Texte à lire →
★ ★ ★ ★ ★

Mme Palin, ou l’histoire du sermonneur sermonné

Il y a environ 2 semaines maintenant, l’annonce de la candidature de Mme Palin à la Vice-présidence des États-unis d’Amérique aux côtés de John McCain a été l’objet d’une rare frénésie médiatique. Pensez-vous!, une quasi-inconnue propulsée sur le devant des podiums politiques et potentielle 2de du plus puissant État de la planète, voilà qui devrait a priori réjouir ceux qui ne croyaient plus en la démocratie. Détrompez-vous, cette inconnue n’est en fait « que » la gouverneure d’Alaska, « hockey-mum » et ancienne Vice-miss Alaska (ça fait au moins une expérience à titre de second…) à ces heures perdues : en bref, une politique pur jus. Et puis, il y eut ces révélations sur la grossesse de sa famille et, bientôt, les censeurs dénonçant l’intolérance de ceux qui osaient fouiner dans la vie privée de Mme Palin…

À ceux qui trouveraient que cet étalage de la vie privée sur la place publique relève du plus mauvais goût et de la politique la plus vile, j’aurai tendance à les inviter à se concentrer sur les intentions interventionnistes de la dame Palin en question. N’oublions pas que nous avons en face de nous ce genre de personnes qui, en plus de prôner l’enseignement du créationnisme, s’oppose à la contraception et à l’avortement, prône l’abstinence et autres foutaises réactionnaires bien-senties… En bref, la politique de Mme Palin, c’est la politique du gendarme des alcôves.

★ ★ ★ ★ ★

Données extraites →
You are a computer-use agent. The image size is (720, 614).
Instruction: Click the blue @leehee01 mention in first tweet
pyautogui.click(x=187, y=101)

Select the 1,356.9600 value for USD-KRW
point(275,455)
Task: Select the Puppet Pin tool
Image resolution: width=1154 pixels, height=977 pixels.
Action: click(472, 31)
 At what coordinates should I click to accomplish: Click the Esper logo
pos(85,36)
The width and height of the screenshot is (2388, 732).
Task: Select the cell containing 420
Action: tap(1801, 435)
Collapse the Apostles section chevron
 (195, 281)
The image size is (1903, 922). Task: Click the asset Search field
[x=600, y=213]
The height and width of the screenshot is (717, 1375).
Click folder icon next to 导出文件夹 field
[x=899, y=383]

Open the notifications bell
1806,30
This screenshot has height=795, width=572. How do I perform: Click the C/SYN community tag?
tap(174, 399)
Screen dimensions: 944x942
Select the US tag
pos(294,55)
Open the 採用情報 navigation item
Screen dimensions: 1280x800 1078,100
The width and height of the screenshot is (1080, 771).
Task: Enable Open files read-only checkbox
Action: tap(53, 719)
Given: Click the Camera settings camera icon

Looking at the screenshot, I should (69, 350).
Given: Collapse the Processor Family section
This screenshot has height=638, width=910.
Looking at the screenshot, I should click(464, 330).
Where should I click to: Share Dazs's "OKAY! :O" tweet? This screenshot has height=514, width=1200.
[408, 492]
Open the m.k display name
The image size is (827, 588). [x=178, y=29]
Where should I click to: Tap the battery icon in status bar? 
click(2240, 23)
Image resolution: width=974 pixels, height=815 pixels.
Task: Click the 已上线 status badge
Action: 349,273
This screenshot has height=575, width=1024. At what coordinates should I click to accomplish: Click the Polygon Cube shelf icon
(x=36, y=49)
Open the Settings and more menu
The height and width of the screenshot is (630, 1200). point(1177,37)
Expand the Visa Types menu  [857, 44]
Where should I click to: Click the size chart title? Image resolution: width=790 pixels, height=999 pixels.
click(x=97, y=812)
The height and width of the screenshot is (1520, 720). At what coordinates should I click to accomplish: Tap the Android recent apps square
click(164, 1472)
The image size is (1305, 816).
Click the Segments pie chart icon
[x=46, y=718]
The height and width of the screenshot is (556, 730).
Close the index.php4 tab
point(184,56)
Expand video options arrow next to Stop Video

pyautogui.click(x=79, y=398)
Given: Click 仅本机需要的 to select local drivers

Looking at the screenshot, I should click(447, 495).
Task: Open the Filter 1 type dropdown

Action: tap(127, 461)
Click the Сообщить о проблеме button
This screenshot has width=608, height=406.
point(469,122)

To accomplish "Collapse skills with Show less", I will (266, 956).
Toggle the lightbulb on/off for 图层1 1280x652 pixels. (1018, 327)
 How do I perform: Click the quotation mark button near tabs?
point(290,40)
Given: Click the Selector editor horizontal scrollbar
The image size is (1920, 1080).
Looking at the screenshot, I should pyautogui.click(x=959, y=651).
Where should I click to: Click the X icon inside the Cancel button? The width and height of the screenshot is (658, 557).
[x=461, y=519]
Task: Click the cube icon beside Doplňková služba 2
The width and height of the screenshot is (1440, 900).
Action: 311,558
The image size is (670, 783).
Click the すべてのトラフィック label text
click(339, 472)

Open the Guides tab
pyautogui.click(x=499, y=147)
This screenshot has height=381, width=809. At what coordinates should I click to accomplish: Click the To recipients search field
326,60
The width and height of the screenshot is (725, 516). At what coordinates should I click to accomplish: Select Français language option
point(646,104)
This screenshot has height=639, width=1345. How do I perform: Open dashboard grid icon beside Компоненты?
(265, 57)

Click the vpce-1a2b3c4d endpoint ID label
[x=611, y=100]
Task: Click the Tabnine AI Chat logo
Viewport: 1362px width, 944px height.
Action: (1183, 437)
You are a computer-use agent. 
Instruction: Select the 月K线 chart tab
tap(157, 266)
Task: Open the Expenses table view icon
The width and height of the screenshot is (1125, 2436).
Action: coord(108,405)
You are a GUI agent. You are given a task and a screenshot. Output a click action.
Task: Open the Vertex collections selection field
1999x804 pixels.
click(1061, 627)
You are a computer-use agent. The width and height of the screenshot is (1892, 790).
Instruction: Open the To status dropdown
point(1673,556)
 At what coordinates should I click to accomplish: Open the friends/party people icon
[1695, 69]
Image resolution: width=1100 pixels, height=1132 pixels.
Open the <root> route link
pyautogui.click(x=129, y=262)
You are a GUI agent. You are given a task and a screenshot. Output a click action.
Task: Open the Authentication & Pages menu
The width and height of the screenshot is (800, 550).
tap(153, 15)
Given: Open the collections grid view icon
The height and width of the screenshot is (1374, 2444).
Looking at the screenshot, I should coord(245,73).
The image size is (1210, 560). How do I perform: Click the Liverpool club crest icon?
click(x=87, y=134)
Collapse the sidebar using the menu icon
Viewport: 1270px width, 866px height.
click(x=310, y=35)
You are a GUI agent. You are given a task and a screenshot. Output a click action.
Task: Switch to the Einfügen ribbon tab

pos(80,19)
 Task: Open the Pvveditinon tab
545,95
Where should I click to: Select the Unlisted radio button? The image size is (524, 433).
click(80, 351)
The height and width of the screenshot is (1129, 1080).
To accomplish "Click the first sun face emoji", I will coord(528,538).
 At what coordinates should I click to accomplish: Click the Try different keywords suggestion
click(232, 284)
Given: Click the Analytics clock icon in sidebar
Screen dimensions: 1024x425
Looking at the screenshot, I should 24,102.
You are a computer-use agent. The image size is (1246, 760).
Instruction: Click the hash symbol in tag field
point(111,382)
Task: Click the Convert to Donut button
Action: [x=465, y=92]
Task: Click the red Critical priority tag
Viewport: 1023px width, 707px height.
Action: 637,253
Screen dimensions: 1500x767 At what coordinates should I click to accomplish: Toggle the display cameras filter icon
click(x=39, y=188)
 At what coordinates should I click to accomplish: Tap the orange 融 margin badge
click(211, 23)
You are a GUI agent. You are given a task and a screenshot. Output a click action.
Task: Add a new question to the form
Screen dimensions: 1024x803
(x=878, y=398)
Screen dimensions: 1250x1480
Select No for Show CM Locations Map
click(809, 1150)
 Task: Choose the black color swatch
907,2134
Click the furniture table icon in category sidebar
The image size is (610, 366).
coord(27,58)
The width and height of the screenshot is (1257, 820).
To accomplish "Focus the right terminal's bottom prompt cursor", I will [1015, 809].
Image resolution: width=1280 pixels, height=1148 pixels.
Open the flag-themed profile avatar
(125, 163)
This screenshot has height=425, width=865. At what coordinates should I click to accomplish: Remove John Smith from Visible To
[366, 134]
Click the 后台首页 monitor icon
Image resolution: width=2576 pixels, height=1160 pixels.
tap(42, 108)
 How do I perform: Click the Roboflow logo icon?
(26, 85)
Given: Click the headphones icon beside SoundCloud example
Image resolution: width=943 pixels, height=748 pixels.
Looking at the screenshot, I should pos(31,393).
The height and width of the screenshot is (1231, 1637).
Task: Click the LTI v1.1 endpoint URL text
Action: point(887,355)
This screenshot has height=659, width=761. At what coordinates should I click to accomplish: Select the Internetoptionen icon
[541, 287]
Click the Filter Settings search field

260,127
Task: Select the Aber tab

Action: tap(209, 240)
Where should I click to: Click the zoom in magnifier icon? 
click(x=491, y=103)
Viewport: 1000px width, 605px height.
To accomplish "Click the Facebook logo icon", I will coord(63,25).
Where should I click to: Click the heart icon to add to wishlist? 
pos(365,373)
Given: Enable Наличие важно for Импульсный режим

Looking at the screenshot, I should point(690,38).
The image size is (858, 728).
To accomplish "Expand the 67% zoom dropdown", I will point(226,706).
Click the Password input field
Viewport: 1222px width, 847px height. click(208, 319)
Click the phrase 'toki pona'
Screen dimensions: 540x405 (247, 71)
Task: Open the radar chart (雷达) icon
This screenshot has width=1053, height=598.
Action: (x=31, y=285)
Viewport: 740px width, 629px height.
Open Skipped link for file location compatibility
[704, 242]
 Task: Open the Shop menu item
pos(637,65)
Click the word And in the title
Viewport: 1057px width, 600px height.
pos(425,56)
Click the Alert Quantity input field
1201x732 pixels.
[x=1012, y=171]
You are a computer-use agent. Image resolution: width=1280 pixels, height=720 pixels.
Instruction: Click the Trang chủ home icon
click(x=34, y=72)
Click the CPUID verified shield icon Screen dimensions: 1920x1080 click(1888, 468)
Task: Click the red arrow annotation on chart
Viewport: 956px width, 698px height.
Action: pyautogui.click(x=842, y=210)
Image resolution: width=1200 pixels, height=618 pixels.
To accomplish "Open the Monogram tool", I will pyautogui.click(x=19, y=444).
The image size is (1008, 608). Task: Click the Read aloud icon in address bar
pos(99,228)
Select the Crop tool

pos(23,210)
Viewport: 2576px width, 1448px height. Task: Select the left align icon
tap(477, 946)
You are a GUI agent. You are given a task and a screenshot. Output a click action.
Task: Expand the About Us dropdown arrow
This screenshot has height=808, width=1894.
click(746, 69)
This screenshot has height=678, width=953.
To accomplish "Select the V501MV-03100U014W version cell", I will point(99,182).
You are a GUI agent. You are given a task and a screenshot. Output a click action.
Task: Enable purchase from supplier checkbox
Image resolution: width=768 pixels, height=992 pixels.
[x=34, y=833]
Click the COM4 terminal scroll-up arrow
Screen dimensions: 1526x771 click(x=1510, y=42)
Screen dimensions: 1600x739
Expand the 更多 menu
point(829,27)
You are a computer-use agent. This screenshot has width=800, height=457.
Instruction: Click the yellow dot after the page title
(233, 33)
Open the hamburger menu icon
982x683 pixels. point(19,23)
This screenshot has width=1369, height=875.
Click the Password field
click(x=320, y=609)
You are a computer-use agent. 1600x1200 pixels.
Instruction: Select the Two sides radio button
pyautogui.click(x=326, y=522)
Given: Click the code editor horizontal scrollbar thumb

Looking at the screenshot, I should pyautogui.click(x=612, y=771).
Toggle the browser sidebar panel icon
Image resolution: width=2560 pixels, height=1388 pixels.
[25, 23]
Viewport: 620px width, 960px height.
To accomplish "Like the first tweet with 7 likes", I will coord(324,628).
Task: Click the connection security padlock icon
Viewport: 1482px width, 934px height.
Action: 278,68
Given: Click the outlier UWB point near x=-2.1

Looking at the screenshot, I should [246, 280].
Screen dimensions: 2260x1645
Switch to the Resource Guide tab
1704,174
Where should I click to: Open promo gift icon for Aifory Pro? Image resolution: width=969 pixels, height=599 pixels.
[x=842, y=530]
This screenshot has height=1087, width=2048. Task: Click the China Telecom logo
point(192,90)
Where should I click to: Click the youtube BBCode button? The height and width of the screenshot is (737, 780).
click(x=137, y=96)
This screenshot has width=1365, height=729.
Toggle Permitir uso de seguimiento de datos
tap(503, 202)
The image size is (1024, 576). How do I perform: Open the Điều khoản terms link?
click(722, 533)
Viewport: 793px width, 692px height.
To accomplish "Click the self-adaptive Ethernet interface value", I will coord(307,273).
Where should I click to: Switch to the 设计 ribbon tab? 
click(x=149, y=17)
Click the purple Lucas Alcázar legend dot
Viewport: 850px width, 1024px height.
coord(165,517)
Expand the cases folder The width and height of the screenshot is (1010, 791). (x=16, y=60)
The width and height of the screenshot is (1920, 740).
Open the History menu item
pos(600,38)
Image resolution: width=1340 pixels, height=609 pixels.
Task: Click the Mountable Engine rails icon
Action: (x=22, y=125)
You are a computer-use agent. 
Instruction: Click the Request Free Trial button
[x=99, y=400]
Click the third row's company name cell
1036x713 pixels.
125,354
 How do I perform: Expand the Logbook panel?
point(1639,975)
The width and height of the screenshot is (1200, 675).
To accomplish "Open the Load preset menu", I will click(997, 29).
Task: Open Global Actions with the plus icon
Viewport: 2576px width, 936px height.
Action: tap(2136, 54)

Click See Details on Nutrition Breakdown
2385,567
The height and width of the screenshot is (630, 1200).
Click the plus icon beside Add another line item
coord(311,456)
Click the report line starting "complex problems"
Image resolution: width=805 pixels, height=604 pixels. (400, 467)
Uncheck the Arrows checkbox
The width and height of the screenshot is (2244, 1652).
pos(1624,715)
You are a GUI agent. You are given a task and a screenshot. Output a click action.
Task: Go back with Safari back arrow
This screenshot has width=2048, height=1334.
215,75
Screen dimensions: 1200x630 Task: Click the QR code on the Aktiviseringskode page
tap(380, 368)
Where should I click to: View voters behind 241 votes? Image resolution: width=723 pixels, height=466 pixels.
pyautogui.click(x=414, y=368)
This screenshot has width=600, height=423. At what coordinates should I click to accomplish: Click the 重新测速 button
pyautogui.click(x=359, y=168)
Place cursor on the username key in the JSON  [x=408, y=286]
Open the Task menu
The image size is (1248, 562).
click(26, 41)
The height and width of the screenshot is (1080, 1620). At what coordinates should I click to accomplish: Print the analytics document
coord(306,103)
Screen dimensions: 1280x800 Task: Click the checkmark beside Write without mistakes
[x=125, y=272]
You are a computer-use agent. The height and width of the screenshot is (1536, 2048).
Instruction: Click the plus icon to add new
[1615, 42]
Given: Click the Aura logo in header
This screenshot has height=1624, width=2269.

★ ★ ★ ★ ★

Consignes de l'exercice →
Prolongez le texte sur Mme Palin en reprenant juste après sa dernière phrase. Les enregistrements n'ont aucun lien avec le texte sur Mme Palin.

Réponse à l'exercice →
Raymond Gravel, député de Repentigny, est un prêtre haut en couleur qui n’a pas eu peur de défendre les mariages gais malgré les sermons surannés du Vatican. En juin 2005, lors d’une entrevue accordée au magazine Fugues, il avait raconté son passage difficile dans l’univers de la prostitution homosexuelle.

« Mes prises de position sur l’avortement et sur le mariage gai n’ont pas bien été reçues au Vatican. Mon évêque [Mgr Gilles Lussier] a même reçu une lettre du Saint-Siège disant que si je persistais à ne pas être conforme à la doctrine de l’Église catholique, je devrais en subir les conséquences », avait-il aussi ajouté. Son aventure en tant que député n’aura donc pas duré très longtemps… 2 ans après son élection, il a été sommé de choisir entre son mandat de député et son statut de prêtre. Raymond Gravel a décidé de revenir à ses fonctions sacerdotales. Il ne sera donc pas candidat du Bloc québécois aux élections fédérales. L’abbé Gravel a déclaré à La Presse et au Globe and Mail avoir reçu du Vatican une lettre lui ordonnant de trancher sous peine d’être « laïcisé ».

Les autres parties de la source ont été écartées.